**** INFORMATION PROVIDED ****

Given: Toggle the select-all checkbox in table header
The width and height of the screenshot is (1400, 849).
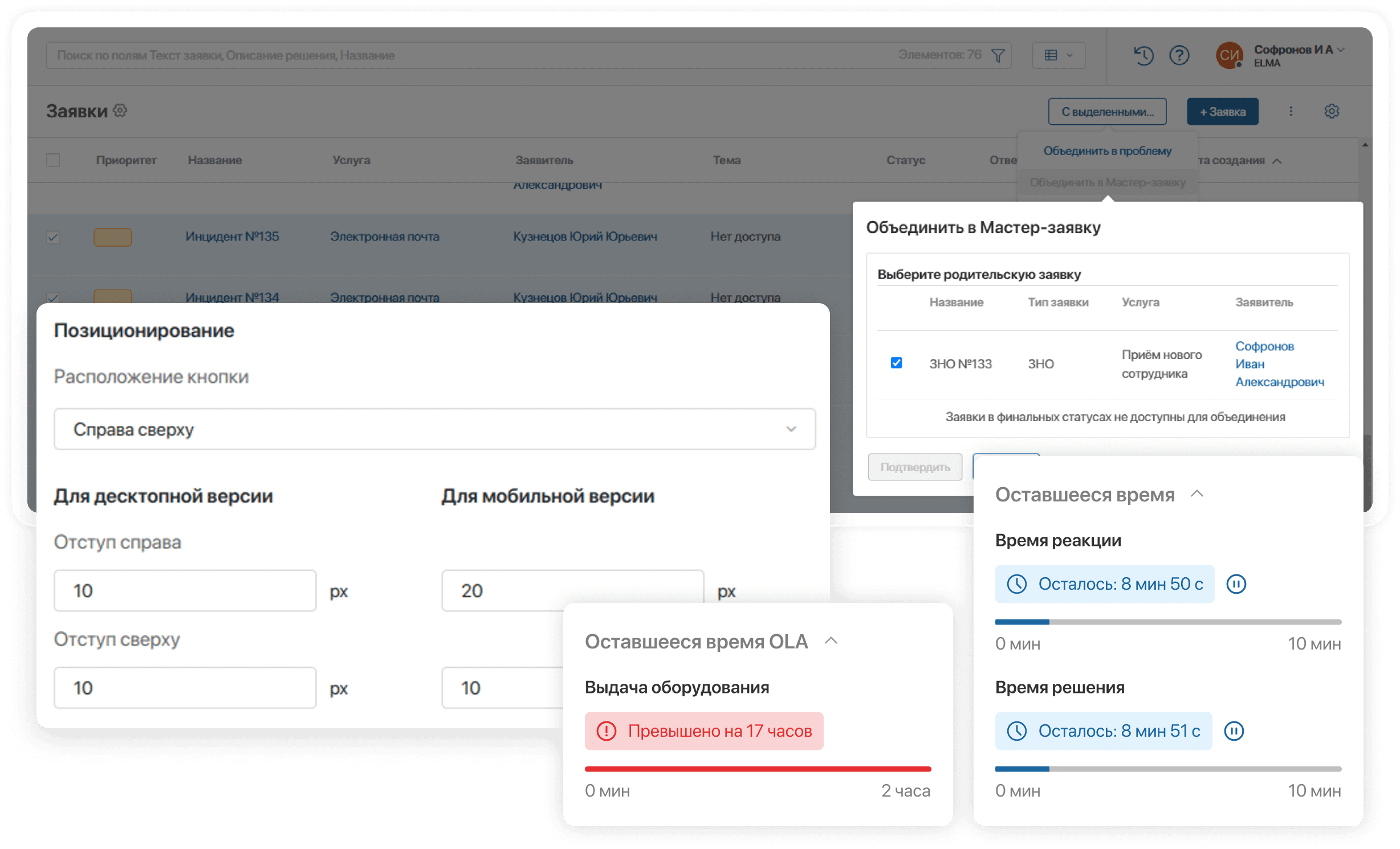Looking at the screenshot, I should pos(53,160).
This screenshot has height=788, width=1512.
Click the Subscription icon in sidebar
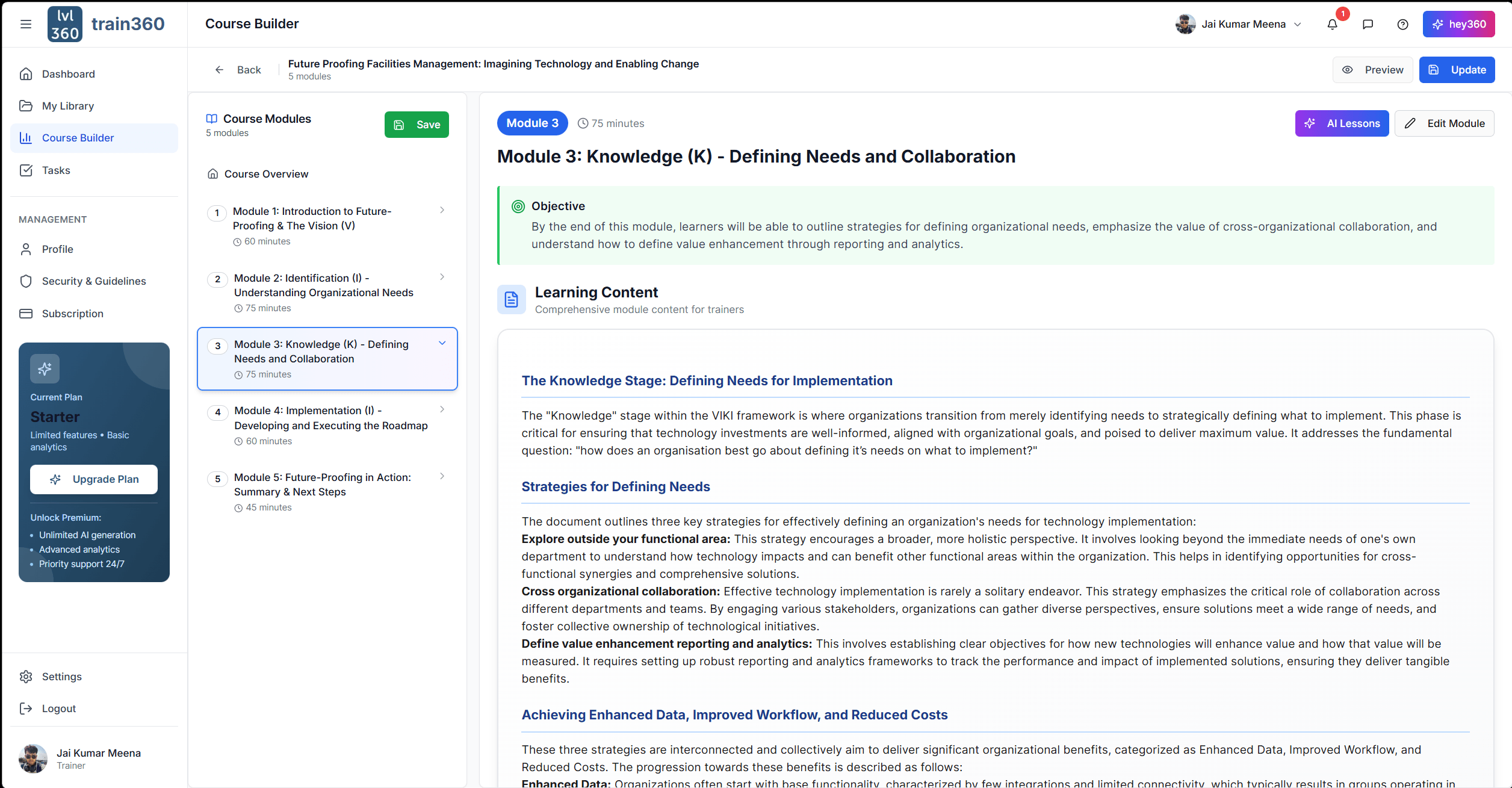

****

**DIRECTIONS FOR THIS TASK**
Please retype exactly the lines from the line containing "The width and" through the final line of the records above, inclusive, leaving out any pictures.

**YOUR SOLUTION**
The width and height of the screenshot is (1400, 849).
Looking at the screenshot, I should pos(53,160).
This screenshot has height=788, width=1512.
Click the Subscription icon in sidebar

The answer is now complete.